## Records supplied
--*--
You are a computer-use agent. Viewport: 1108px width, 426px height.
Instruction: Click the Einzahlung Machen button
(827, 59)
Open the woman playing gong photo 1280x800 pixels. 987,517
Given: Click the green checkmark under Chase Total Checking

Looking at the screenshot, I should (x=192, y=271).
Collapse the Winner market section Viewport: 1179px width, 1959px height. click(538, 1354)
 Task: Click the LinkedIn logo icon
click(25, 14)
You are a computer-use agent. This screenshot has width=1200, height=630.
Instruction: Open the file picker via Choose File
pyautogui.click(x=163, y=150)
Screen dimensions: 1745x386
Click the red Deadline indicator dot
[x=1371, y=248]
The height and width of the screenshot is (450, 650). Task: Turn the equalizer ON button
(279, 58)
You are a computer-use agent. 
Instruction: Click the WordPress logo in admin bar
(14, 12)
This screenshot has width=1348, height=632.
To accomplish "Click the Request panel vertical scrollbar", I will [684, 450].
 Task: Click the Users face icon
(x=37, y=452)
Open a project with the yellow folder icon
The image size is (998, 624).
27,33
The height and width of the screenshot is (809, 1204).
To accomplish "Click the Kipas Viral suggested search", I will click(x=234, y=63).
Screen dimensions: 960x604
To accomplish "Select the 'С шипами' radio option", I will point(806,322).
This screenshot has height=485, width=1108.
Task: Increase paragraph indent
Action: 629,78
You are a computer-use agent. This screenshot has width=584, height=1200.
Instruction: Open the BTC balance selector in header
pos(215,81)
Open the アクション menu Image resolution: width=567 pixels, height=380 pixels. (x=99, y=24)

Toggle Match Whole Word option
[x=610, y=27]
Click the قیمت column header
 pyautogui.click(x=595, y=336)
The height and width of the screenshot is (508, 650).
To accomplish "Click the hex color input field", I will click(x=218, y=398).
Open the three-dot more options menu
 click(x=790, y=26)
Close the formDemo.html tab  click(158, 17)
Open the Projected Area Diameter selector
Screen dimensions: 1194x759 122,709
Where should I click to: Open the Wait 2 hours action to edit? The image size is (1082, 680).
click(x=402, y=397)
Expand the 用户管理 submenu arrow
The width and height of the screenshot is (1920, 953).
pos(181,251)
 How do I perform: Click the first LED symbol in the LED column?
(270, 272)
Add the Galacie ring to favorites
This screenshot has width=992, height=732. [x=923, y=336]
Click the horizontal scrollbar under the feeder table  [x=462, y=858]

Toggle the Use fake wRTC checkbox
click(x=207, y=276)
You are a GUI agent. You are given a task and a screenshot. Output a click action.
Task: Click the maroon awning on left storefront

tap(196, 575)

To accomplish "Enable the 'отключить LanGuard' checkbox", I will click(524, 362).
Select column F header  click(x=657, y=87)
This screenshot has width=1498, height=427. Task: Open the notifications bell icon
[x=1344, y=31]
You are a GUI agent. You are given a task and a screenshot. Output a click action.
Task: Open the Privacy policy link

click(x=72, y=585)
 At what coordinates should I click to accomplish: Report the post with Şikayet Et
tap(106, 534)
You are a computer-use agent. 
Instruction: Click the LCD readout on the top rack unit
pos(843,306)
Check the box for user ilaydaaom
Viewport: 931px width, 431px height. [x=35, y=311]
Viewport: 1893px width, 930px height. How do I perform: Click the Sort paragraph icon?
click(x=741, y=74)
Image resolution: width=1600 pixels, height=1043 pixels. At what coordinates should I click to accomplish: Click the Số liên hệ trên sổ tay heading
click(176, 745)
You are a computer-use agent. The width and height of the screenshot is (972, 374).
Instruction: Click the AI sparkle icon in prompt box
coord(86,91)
--*--
## What the task asks
Transcribe each entry above exactly as it reads.

## Answer box
You are a computer-use agent. Viewport: 1108px width, 426px height.
Instruction: Click the Einzahlung Machen button
(827, 59)
Open the woman playing gong photo 1280x800 pixels. 987,517
Given: Click the green checkmark under Chase Total Checking

Looking at the screenshot, I should (x=192, y=271).
Collapse the Winner market section Viewport: 1179px width, 1959px height. click(538, 1354)
 Task: Click the LinkedIn logo icon
click(25, 14)
You are a computer-use agent. This screenshot has width=1200, height=630.
Instruction: Open the file picker via Choose File
pyautogui.click(x=163, y=150)
Screen dimensions: 1745x386
Click the red Deadline indicator dot
[x=1371, y=248]
The height and width of the screenshot is (450, 650). Task: Turn the equalizer ON button
(279, 58)
You are a computer-use agent. 
Instruction: Click the WordPress logo in admin bar
(14, 12)
This screenshot has width=1348, height=632.
To accomplish "Click the Request panel vertical scrollbar", I will [684, 450].
 Task: Click the Users face icon
(x=37, y=452)
Open a project with the yellow folder icon
The image size is (998, 624).
27,33
The height and width of the screenshot is (809, 1204).
To accomplish "Click the Kipas Viral suggested search", I will click(x=234, y=63).
Screen dimensions: 960x604
To accomplish "Select the 'С шипами' radio option", I will point(806,322).
This screenshot has height=485, width=1108.
Task: Increase paragraph indent
Action: 629,78
You are a computer-use agent. This screenshot has width=584, height=1200.
Instruction: Open the BTC balance selector in header
pos(215,81)
Open the アクション menu Image resolution: width=567 pixels, height=380 pixels. (x=99, y=24)

Toggle Match Whole Word option
[x=610, y=27]
Click the قیمت column header
 pyautogui.click(x=595, y=336)
The height and width of the screenshot is (508, 650).
To accomplish "Click the hex color input field", I will click(x=218, y=398).
Open the three-dot more options menu
 click(x=790, y=26)
Close the formDemo.html tab  click(158, 17)
Open the Projected Area Diameter selector
Screen dimensions: 1194x759 122,709
Where should I click to: Open the Wait 2 hours action to edit? The image size is (1082, 680).
click(x=402, y=397)
Expand the 用户管理 submenu arrow
The width and height of the screenshot is (1920, 953).
pos(181,251)
 How do I perform: Click the first LED symbol in the LED column?
(270, 272)
Add the Galacie ring to favorites
This screenshot has width=992, height=732. [x=923, y=336]
Click the horizontal scrollbar under the feeder table  [x=462, y=858]

Toggle the Use fake wRTC checkbox
click(x=207, y=276)
You are a GUI agent. You are given a task and a screenshot. Output a click action.
Task: Click the maroon awning on left storefront

tap(196, 575)

To accomplish "Enable the 'отключить LanGuard' checkbox", I will click(524, 362).
Select column F header  click(x=657, y=87)
This screenshot has width=1498, height=427. Task: Open the notifications bell icon
[x=1344, y=31]
You are a GUI agent. You are given a task and a screenshot. Output a click action.
Task: Open the Privacy policy link

click(x=72, y=585)
 At what coordinates should I click to accomplish: Report the post with Şikayet Et
tap(106, 534)
You are a computer-use agent. 
Instruction: Click the LCD readout on the top rack unit
pos(843,306)
Check the box for user ilaydaaom
Viewport: 931px width, 431px height. [x=35, y=311]
Viewport: 1893px width, 930px height. How do I perform: Click the Sort paragraph icon?
click(x=741, y=74)
Image resolution: width=1600 pixels, height=1043 pixels. At what coordinates should I click to accomplish: Click the Số liên hệ trên sổ tay heading
click(176, 745)
You are a computer-use agent. The width and height of the screenshot is (972, 374).
Instruction: Click the AI sparkle icon in prompt box
coord(86,91)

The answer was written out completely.